Part of it is symbolism. If Mr. Biden chooses a woman of colour, it will be a significant breakthrough. We remember the late representative Geraldine Ferraro of New York, Walter Mondale’s 1984 running mate, as the first female on an American national political ticket. We remember former senator Joseph Lieberman, Albert Gore’s running mate in 2000, for breaking the stained-glass ceiling as the first Jew on a national ticket. Neither Democratic ticket won, and so the two nominees never occupied the vice-presidential mansion at the Naval Observatory, by a gentle curve on Washington’s Massachusetts Avenue.

And part of it is coronavirus-stoked boredom. A fortnight before the (truncated) national conventions, political reporters have nothing else to do, to think about, or to write and produce.

Because Mr. Biden is correct. Hardly anyone votes for president based on the identity of the party’s running mate.

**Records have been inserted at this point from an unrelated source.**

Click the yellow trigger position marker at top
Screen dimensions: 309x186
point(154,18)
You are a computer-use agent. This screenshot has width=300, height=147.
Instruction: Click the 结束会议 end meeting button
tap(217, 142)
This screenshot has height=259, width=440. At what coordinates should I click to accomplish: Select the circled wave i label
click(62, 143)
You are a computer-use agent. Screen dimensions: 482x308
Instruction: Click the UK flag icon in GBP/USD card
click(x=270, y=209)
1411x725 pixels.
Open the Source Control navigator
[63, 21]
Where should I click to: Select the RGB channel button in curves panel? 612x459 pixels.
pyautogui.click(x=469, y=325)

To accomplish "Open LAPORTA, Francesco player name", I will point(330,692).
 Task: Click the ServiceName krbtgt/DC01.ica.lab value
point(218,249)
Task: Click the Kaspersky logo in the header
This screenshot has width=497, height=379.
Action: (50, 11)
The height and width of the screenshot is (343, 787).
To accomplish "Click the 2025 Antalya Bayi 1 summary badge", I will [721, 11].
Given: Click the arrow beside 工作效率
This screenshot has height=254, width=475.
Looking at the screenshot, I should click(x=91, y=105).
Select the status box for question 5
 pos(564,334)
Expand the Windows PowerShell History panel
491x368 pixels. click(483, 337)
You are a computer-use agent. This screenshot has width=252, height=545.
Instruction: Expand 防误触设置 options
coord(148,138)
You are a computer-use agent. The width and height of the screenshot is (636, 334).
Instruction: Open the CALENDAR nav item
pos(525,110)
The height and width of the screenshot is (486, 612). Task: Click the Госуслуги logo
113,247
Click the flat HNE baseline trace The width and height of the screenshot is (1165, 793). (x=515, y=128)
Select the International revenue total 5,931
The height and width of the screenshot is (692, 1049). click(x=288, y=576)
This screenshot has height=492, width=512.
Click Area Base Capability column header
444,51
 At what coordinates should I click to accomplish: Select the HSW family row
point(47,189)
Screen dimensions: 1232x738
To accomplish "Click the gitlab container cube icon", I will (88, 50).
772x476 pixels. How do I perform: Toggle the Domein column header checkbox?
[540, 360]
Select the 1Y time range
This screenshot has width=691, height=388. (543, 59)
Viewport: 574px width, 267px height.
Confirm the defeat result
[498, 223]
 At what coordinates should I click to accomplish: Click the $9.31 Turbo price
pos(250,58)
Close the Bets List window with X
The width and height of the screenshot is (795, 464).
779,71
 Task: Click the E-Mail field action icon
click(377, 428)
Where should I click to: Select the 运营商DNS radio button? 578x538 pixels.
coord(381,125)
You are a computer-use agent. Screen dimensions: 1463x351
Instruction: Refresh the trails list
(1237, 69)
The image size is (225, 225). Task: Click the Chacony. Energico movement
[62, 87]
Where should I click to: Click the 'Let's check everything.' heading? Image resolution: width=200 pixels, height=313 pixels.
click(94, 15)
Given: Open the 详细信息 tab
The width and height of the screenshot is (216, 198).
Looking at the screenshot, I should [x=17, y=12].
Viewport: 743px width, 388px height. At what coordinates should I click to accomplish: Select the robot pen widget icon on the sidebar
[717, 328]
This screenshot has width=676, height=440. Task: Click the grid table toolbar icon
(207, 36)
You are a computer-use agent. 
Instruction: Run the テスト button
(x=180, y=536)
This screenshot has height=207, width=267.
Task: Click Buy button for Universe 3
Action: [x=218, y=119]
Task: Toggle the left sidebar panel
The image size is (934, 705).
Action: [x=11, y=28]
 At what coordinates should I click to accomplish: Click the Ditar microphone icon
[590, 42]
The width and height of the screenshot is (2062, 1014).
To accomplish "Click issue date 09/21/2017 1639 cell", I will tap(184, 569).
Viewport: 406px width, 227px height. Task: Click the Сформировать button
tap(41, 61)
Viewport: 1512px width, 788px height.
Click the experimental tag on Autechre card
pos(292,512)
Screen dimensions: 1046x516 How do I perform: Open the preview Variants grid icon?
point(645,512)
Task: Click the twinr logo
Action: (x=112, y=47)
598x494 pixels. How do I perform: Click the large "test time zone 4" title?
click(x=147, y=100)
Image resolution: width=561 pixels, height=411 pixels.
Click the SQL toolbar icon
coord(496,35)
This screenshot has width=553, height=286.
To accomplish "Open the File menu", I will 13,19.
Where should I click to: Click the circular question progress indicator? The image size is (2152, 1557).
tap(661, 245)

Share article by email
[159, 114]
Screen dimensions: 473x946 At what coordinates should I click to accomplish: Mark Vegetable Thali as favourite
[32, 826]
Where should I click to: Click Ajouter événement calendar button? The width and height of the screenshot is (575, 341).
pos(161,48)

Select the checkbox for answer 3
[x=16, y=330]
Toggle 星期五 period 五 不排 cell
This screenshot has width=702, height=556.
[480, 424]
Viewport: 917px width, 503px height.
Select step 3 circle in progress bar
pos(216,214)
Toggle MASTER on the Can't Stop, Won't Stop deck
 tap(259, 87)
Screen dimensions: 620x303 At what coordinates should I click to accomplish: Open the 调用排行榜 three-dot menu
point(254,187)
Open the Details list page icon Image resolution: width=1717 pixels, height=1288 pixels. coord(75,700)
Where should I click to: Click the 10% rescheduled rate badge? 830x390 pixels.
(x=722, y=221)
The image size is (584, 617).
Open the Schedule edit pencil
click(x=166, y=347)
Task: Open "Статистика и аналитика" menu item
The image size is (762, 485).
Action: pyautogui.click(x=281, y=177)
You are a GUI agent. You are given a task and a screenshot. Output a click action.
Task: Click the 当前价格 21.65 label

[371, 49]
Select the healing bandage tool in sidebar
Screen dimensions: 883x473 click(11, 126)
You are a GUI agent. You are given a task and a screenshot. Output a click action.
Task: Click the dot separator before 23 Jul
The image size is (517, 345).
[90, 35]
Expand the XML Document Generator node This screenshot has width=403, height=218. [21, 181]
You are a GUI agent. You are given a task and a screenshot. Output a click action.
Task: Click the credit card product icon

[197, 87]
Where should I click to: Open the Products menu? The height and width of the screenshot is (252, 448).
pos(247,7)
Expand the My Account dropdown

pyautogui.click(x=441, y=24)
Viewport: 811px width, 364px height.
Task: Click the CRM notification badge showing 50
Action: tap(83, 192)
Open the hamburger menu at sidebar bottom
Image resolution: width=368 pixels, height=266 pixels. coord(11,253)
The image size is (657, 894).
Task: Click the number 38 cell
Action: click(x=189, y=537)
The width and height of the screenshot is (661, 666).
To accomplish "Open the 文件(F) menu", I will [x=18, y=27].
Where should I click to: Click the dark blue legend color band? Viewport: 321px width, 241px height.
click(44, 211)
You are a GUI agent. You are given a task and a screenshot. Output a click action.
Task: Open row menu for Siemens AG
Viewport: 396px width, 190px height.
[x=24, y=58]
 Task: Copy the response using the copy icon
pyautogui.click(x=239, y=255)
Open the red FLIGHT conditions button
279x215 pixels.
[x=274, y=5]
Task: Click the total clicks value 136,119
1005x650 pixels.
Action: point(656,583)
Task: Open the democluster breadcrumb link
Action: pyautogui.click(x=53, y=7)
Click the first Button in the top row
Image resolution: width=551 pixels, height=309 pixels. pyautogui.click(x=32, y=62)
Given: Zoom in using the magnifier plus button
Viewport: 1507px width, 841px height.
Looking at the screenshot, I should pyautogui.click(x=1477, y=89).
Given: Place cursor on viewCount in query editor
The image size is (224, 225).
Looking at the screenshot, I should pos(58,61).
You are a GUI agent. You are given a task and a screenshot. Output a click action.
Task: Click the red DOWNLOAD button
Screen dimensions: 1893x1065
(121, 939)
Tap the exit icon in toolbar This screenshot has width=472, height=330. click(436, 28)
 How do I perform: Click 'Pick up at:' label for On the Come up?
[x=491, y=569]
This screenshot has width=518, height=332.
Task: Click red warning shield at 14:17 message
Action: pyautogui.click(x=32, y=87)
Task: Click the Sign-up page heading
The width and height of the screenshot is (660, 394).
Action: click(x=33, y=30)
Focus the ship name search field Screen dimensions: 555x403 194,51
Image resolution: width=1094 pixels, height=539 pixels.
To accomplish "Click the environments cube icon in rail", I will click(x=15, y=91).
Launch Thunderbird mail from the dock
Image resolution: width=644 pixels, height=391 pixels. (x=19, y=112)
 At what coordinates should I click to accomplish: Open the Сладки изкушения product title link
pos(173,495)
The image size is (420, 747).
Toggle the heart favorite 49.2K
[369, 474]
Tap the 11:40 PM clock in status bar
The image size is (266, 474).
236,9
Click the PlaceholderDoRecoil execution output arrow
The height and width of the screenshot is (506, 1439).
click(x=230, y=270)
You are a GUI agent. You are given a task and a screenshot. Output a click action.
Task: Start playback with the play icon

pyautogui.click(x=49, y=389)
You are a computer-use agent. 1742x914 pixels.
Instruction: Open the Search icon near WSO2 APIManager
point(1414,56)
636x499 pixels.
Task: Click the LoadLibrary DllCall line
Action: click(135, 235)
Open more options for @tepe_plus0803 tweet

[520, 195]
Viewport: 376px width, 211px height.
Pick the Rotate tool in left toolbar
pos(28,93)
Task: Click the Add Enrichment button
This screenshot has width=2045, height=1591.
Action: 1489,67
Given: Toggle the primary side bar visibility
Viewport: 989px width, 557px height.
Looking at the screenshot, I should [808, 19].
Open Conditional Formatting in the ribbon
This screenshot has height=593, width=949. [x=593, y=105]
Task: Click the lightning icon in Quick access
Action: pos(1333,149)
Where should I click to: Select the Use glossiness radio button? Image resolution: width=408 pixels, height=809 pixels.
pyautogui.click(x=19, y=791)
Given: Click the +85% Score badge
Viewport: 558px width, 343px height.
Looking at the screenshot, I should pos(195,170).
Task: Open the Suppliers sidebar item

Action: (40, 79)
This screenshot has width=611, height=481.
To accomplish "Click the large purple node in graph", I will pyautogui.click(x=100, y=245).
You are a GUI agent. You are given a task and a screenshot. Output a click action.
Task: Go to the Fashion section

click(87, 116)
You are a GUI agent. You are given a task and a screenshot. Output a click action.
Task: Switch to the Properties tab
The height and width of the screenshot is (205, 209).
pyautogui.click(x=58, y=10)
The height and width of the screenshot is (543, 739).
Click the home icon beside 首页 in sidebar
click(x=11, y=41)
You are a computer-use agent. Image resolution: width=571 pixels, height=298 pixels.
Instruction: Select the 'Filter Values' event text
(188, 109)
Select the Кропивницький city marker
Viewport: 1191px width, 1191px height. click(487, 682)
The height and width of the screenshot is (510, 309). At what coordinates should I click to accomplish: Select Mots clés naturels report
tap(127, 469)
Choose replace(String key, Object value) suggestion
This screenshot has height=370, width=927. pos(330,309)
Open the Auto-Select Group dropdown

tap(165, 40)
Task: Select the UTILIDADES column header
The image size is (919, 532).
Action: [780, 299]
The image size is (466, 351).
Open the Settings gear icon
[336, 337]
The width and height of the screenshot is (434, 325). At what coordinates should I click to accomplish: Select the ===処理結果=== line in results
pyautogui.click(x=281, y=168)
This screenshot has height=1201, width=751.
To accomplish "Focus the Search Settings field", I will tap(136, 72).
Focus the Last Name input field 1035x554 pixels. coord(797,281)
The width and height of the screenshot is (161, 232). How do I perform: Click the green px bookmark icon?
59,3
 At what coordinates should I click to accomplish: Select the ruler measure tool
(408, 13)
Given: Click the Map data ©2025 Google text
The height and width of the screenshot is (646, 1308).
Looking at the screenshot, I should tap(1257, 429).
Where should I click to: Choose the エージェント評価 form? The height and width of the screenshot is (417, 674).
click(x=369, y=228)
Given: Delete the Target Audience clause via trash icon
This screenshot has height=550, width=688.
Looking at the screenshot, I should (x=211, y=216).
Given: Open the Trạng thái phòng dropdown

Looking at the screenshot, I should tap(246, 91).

Not that it is totally meaningless. Mr. Biden, a former chairman of the Senate Foreign Relations Committee, added a dash of foreign-policy expertise to the 2008 campaign of Mr. Obama, who had no such experience. That is what former Pentagon chief Dick Cheney provided to the 2000 presidential campaign of George W. Bush; the Texas constitution gives the governor few responsibilities, and Mr. Bush did not possess foreign-policy sophistication.

Richard Nixon, still regarded as one of the most gifted political strategists of any age, used to say that a running mate could only bring a nominee his home state – an insight that perhaps was a self-serving reflection of how Dwight Eisenhower carried California in both 1952 and 1956, triumphs he likely would have had in the state even without the first-term senator on his ticket. Indeed, GOP governors Earl Warren and Goodwin Knight won easily in the two years before both of the presidential contests, so the Nixon influence likely was minimal.

In his own campaigns for president, Nixon’s first running mate, Henry Cabot Lodge, did not bring Massachusetts into the Republican 1960 column; the state went for its other native son, Senator John F. Kennedy. Eight years later, Mr. Nixon chose Maryland governor Spiro Agnew and then lost that state. The Nixon-Agnew ticket carried Maryland in 1972, but then again, it carried every state but Massachusetts.

Two vice-presidential choices in recent years also failed the Nixon test, disappointing party strategists. John Kerry placed former senator John Edwards of North Carolina on his 2004 national ticket, and the Democrats still lost the Tar Heel State. Eight years later, former governor Mitt Romney of Massachusetts selected then-representative Paul Ryan of Wisconsin as his running mate. The GOP failed to win that state.

And it was no great achievement that Mr. Cheney helped Mr. Bush twice win Wyoming, or that senator Dan Quayle helped George H.W. Bush twice carry Indiana, or even that senator Robert Dole helped president Gerald R. Ford win Kansas. Together these three states have voted Republican 38 of the last cumulative 39 times. In short, all three of them have fallen in the Republican column in every election since 1968 except 2008, when Barack Obama took Indiana by a single point.

Lyndon Johnson’s aides were astonished that the Texas lawmaker relinquished the role of Senate majority leader, one of Washington’s most formidable power centres, for a place on the 1960 Kennedy ticket and an executive-branch position that held little power. Within months, Mr. Johnson sunk into profound depression and a sense of worthlessness.

Mr. Johnson may have been derided in the Kennedy White House as “Uncle Cornpone,” but he knew one important fact, which he later acknowledged figured into his thinking and which must be top of mind when the two presidential nominees this year are 74 and 77 years old: Seven occupants of the vice-presidency had ascended to the presidency because of the death of the chief executive. Mr. Johnson became the eighth on a Friday afternoon in Dallas in 1963, when Mr. Kennedy was assassinated.